Progressive market regulation at both national and European levels is posing an increasing challenge to data centre operators. From September 2024, they will have to – under the European Commission’s regulation on the establishment of a common EU data centre assessment system – report key performance indicators, including information on energy consumption, separated heat, types of refrigerants, or inbound and outbound data flows. According to DLA Piper lawyers, some operators may not be technically and organisationally prepared for this reporting.
“From a legal perspective, the data centre market has a lot in common with the real estate market, says Maciej Rafałowski. Similarly, location is a key aspect when considering investment in data centres. Firstly, it determines the possibility of obtaining the necessary connection conditions ensuring the power needed to supply a large-scale data centre. Secondly, local regulations determine the possibility of locating infrastructure in a given place. Finally, location also affects the ability to achieve several technical requirements specific to this class of asset.”

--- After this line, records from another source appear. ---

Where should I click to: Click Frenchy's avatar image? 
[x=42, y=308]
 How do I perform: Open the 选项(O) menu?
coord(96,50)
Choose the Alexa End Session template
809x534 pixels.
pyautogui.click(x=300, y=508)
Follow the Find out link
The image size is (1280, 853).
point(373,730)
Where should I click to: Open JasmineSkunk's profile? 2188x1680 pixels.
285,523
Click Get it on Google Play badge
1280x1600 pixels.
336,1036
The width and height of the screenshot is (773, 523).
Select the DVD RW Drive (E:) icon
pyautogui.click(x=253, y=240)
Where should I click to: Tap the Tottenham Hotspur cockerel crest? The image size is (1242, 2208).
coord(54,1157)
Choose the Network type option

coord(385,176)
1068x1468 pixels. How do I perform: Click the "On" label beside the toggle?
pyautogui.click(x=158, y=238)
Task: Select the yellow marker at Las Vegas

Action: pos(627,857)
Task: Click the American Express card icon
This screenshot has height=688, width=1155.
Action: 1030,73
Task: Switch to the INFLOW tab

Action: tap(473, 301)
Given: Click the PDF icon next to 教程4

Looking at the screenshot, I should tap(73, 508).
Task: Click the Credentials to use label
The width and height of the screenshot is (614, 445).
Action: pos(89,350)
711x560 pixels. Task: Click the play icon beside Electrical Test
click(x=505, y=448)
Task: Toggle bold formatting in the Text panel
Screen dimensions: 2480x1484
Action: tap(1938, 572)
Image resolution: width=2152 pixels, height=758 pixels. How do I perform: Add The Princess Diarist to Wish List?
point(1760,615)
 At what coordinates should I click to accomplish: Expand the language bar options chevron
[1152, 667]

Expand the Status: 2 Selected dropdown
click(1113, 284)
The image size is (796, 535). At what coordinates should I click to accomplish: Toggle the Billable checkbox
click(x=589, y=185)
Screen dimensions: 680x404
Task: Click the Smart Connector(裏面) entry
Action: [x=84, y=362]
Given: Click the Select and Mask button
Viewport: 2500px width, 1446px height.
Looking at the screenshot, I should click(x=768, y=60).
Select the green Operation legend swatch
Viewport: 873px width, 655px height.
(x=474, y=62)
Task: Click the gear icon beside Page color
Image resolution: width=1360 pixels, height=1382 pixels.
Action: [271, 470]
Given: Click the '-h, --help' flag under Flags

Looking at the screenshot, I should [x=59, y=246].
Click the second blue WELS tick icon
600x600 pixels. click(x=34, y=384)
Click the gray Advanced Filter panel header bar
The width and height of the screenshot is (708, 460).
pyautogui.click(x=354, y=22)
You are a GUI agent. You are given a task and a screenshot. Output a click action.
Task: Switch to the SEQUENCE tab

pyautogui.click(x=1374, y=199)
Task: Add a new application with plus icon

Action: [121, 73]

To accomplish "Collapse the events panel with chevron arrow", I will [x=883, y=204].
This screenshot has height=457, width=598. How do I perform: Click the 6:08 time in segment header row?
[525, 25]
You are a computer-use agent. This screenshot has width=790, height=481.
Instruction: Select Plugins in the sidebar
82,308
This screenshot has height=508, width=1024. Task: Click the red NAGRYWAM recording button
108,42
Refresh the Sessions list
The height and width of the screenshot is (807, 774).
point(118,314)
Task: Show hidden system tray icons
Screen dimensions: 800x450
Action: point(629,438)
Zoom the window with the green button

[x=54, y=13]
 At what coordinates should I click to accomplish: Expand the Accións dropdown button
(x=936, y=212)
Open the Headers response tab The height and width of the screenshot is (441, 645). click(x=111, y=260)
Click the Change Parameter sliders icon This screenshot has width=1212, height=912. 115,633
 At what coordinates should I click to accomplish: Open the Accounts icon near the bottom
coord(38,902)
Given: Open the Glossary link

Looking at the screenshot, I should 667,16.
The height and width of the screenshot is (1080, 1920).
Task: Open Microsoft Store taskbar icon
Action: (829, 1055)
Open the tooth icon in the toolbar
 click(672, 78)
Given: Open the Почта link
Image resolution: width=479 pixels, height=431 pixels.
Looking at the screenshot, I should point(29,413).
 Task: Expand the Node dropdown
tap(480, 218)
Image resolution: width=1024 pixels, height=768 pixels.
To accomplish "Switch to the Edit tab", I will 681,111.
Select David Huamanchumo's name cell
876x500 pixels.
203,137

Energy consumption in data centres can be up to 40 times higher than in standard storage buildings. The high water consumption of cooling systems and the heat generated into the environment are also important. The energy efficiency of data centres in Poland is high, with market leaders even sourcing 95 percent of their energy from renewable sources.
“As with other areas of the real estate market, sustainability will be a critical issue for data centres. This is not only about the requirements imposed directly on the data centres themselves, but above all about the obligations of the customers, who, due to both external and internal regulations, have to control environmental factors,” says Anna Bodzioch, senior associate in DLA Piper’s Warsaw Real Estate practice.